> **What the task requires**
In the data below, find the line that contains "[XRP Ledger Ağında" and the line that contains "[Share on Facebook] (87, 696)". Copy both, plus every line between them, exactly.

[Stored records]

----

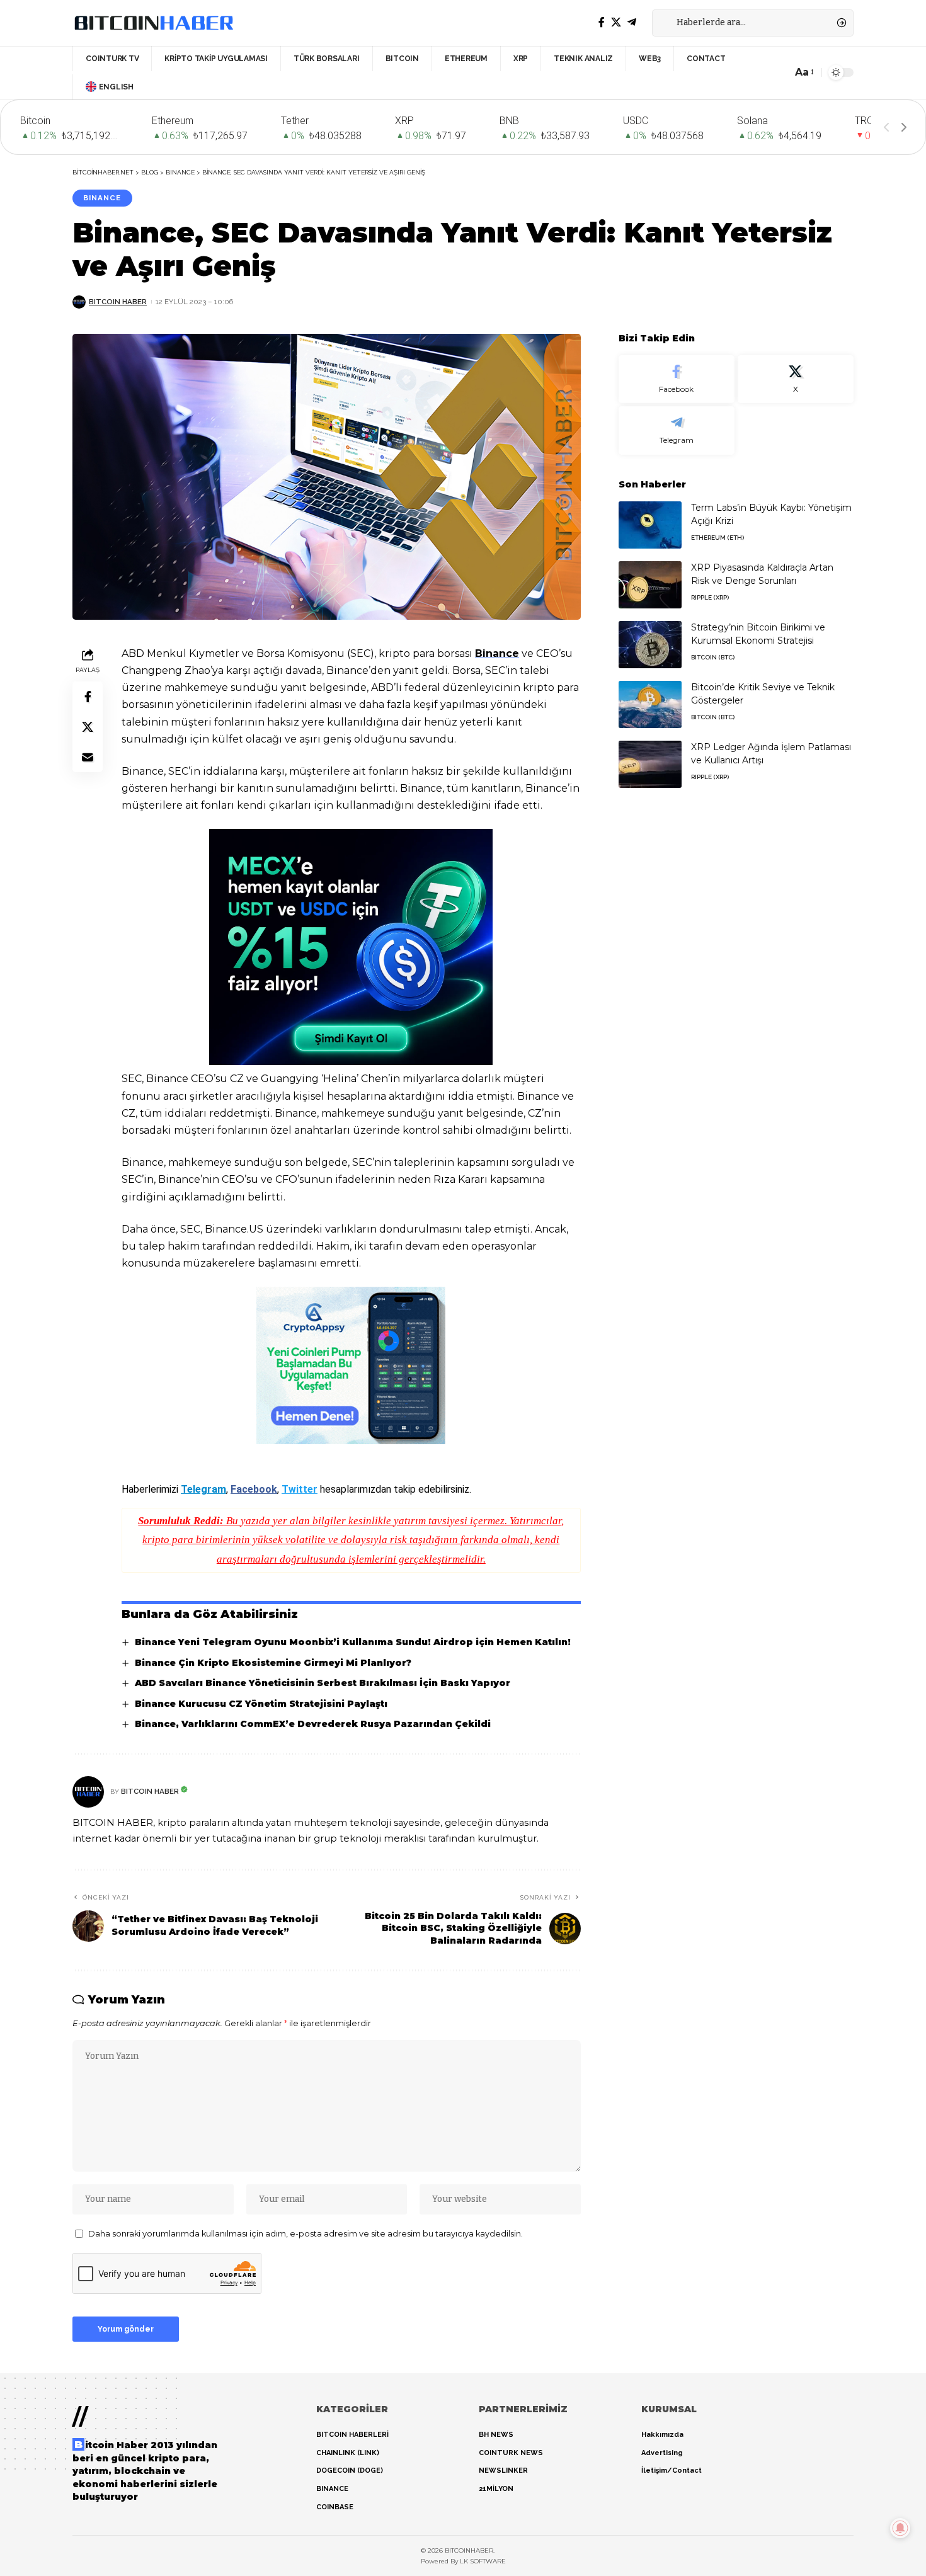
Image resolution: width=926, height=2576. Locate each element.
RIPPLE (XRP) (710, 597)
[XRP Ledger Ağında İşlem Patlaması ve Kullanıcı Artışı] (650, 764)
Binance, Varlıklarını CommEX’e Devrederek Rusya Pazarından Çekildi (313, 1724)
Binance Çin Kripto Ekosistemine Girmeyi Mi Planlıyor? (273, 1662)
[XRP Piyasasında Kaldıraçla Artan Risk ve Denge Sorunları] (650, 584)
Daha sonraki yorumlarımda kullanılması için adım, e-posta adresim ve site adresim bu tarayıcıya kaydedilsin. (305, 2233)
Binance (497, 653)
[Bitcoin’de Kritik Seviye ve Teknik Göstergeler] (650, 704)
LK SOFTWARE (483, 2561)
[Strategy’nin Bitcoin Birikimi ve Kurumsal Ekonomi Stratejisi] (650, 644)
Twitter (299, 1489)
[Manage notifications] (900, 2528)
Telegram (203, 1489)
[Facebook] (601, 22)
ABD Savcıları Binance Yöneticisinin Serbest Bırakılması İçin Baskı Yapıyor (322, 1683)
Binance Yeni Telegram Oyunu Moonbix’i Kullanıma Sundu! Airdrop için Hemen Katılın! (353, 1642)
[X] (616, 22)
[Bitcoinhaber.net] (153, 22)
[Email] (87, 756)
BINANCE (102, 197)
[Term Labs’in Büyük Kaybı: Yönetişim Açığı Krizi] (650, 525)
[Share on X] (87, 726)
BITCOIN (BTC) (713, 657)
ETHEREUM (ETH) (717, 537)
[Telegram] (631, 22)
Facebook (254, 1489)
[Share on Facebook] (87, 696)
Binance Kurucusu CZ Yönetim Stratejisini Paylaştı (261, 1703)
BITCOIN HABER (118, 301)
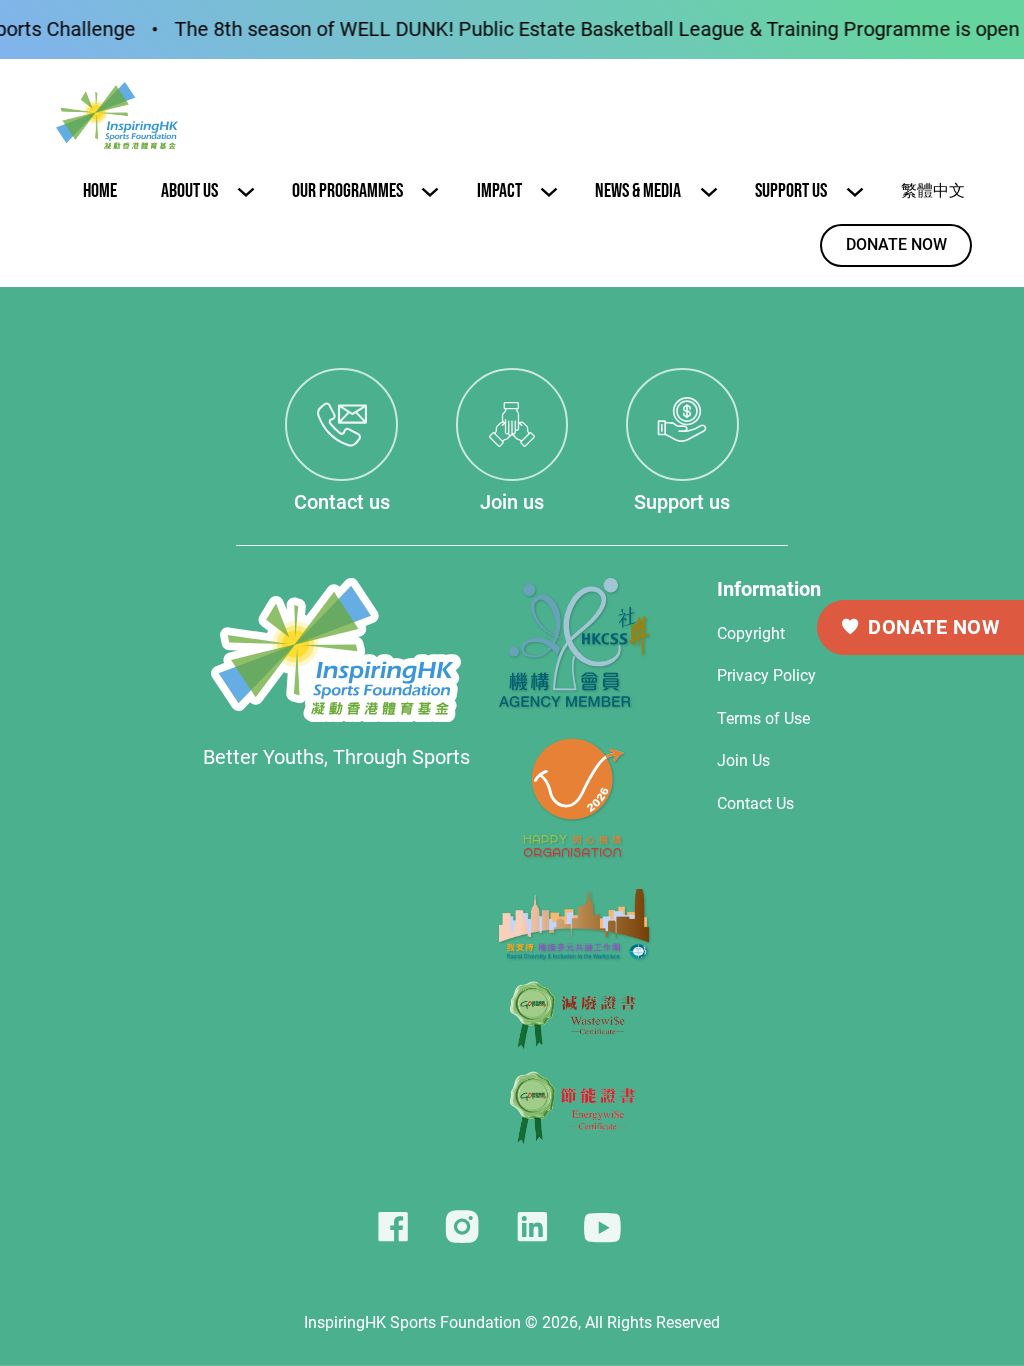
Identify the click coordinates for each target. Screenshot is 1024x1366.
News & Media (638, 191)
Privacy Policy (766, 676)
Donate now (896, 244)
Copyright (751, 634)
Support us (682, 502)
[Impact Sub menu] (549, 192)
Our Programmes (347, 191)
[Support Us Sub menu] (855, 192)
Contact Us (755, 804)
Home (100, 191)
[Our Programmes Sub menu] (430, 192)
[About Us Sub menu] (246, 192)
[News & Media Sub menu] (709, 192)
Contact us (342, 502)
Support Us (791, 191)
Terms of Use (763, 719)
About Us (189, 191)
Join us (512, 502)
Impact (499, 191)
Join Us (745, 761)
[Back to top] (954, 1306)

----

> **Your response**
[XRP Ledger Ağında İşlem Patlaması ve Kullanıcı Artışı] (650, 764)
Binance, Varlıklarını CommEX’e Devrederek Rusya Pazarından Çekildi (313, 1724)
Binance Çin Kripto Ekosistemine Girmeyi Mi Planlıyor? (273, 1662)
[XRP Piyasasında Kaldıraçla Artan Risk ve Denge Sorunları] (650, 584)
Daha sonraki yorumlarımda kullanılması için adım, e-posta adresim ve site adresim bu tarayıcıya kaydedilsin. (305, 2233)
Binance (497, 653)
[Bitcoin’de Kritik Seviye ve Teknik Göstergeler] (650, 704)
LK SOFTWARE (483, 2561)
[Strategy’nin Bitcoin Birikimi ve Kurumsal Ekonomi Stratejisi] (650, 644)
Twitter (299, 1489)
[Manage notifications] (900, 2528)
Telegram (203, 1489)
[Facebook] (601, 22)
ABD Savcıları Binance Yöneticisinin Serbest Bırakılması İçin Baskı Yapıyor (322, 1683)
Binance Yeni Telegram Oyunu Moonbix’i Kullanıma Sundu! Airdrop için Hemen Katılın! (353, 1642)
[X] (616, 22)
[Bitcoinhaber.net] (153, 22)
[Email] (87, 756)
BINANCE (102, 197)
[Term Labs’in Büyük Kaybı: Yönetişim Açığı Krizi] (650, 525)
[Share on X] (87, 726)
BITCOIN (BTC) (713, 657)
ETHEREUM (ETH) (717, 537)
[Telegram] (631, 22)
Facebook (254, 1489)
[Share on Facebook] (87, 696)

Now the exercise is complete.